== The task ==
Return each line of the records below that contains the word "computer", counting only matches with the same letter case.

== Records to use ==
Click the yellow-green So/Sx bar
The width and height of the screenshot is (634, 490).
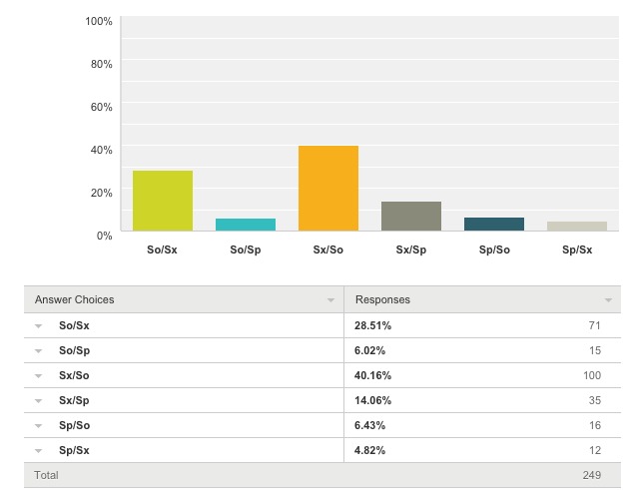163,202
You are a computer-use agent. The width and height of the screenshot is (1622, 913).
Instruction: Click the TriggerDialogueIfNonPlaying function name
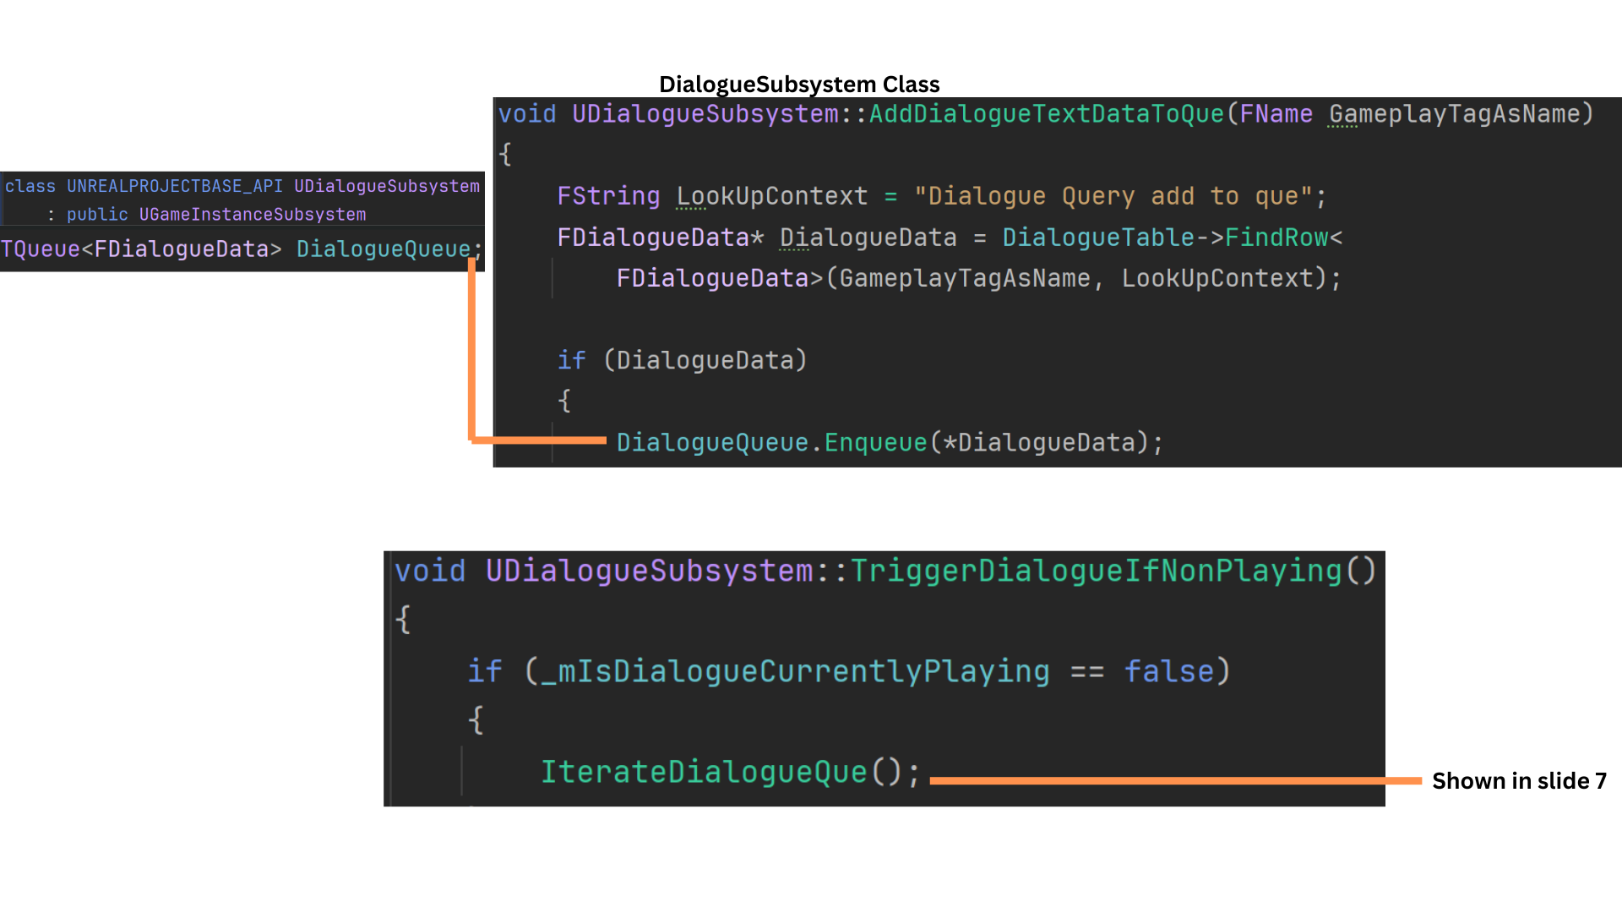[1096, 571]
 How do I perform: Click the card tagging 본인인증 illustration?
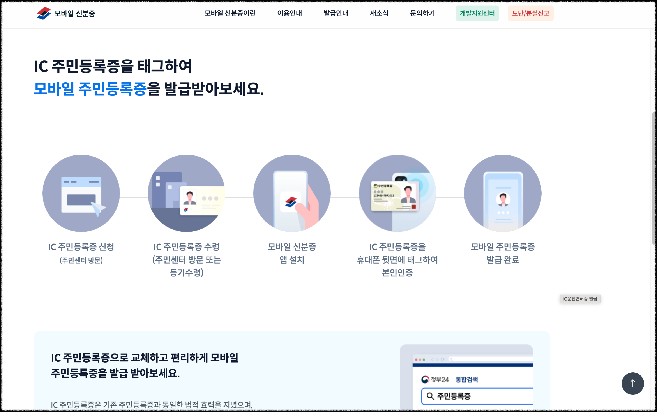click(x=397, y=193)
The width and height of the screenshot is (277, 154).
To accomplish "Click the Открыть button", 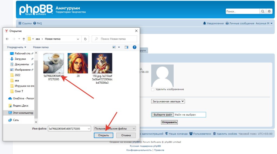I will 103,135.
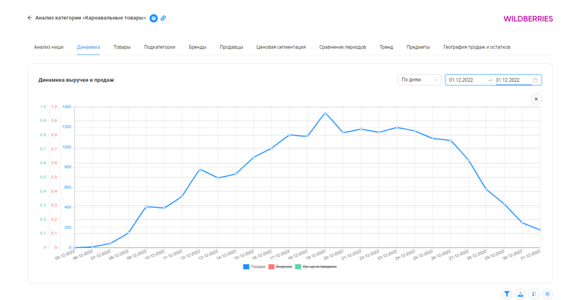Toggle the Продаж series in chart legend
Screen dimensions: 561x300
(254, 267)
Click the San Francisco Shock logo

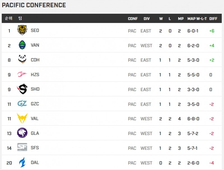22,148
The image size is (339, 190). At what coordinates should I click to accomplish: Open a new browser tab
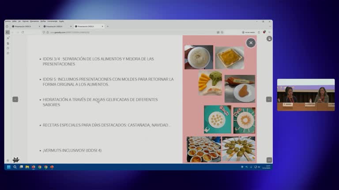point(108,26)
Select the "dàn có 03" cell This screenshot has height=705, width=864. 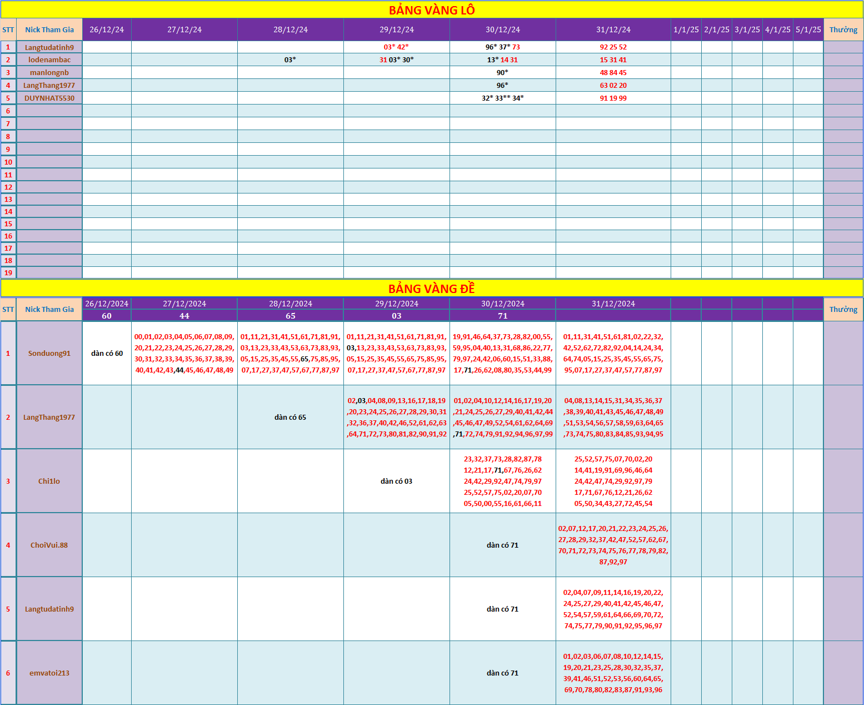click(396, 481)
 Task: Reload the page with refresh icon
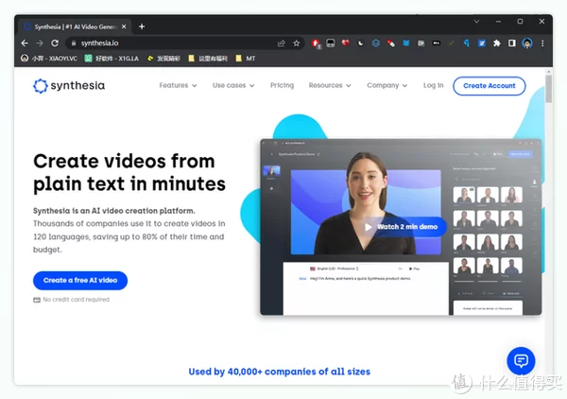click(55, 43)
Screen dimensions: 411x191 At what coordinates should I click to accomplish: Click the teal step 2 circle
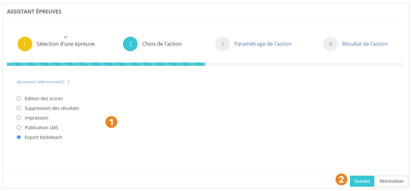[130, 44]
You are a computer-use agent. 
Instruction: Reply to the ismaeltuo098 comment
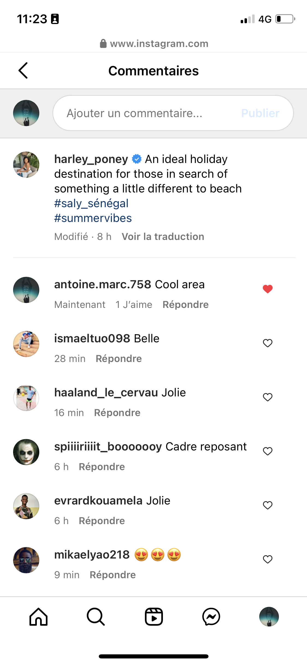click(119, 359)

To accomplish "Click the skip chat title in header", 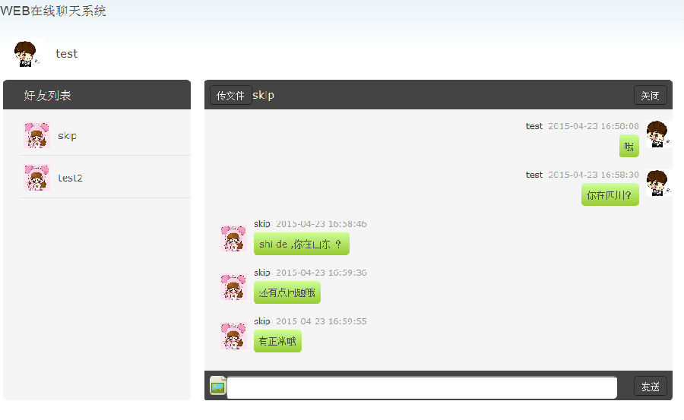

== Solution ==
You are a computer-use agent. The width and height of the screenshot is (1622, 913).
You are a computer-use agent. 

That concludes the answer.